Dans cet article, nous allons parler de Sumi-e. Ne connaissez-vous pas ce style ou cette technique artistique ? Lisez la suite pour découvrir les secrets de cette technique de peinture passionnante qui va bien au-delà de la technique pour devenir une philosophie.
Dans les temps anciens, la plupart des literati (érudits masculins très instruits) pratiquaient l’art de la peinture au lavis d’encre, une forme ancienne de peinture au pinceau en Asie de l’Est qui utilise uniquement de l’encre noire à différentes concentrations pour produire des œuvres d’art de grande qualité.
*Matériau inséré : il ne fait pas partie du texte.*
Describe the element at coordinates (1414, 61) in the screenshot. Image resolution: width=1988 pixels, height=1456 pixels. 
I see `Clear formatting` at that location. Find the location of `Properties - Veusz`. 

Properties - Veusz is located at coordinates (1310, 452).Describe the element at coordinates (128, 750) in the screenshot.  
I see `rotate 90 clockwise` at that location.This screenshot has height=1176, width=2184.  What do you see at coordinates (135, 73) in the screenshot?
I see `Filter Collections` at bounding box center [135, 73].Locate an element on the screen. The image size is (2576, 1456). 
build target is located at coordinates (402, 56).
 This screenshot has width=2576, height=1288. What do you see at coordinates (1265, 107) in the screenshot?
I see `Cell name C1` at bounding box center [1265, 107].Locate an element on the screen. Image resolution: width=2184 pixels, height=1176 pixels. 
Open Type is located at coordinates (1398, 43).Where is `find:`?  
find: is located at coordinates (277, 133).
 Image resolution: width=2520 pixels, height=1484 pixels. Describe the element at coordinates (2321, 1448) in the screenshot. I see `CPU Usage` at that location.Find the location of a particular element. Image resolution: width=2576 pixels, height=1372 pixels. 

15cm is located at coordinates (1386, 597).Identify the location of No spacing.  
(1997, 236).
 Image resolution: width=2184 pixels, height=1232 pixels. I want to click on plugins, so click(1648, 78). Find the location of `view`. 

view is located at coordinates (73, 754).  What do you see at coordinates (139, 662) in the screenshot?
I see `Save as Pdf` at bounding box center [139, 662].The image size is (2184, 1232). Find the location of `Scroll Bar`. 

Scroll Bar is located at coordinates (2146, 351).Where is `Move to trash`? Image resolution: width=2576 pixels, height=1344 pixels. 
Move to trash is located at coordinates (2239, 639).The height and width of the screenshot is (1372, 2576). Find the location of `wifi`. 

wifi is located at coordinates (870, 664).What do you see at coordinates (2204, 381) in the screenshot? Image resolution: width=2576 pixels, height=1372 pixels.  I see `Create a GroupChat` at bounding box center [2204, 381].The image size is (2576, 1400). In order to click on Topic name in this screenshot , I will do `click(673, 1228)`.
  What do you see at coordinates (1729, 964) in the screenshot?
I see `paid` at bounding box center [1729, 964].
Il porte différents noms. Les Chinois l’appellent shuǐ mò huà, tandis qu’en coréen il est appelé sumukhwa et en vietnamien tranh thủy mặc. Au Japon, cet art est appelé suibokuga ou Sumi-e.
Dans la peinture au lavis d’encre, l’ombrage et la tonalité sont créés de différentes manières, soit en variant la densité de l’encre par la pression des coups de pinceau, en changeant la charge d’encre et en modifiant la façon dont le bâton d’encre est broyé avec de l’eau.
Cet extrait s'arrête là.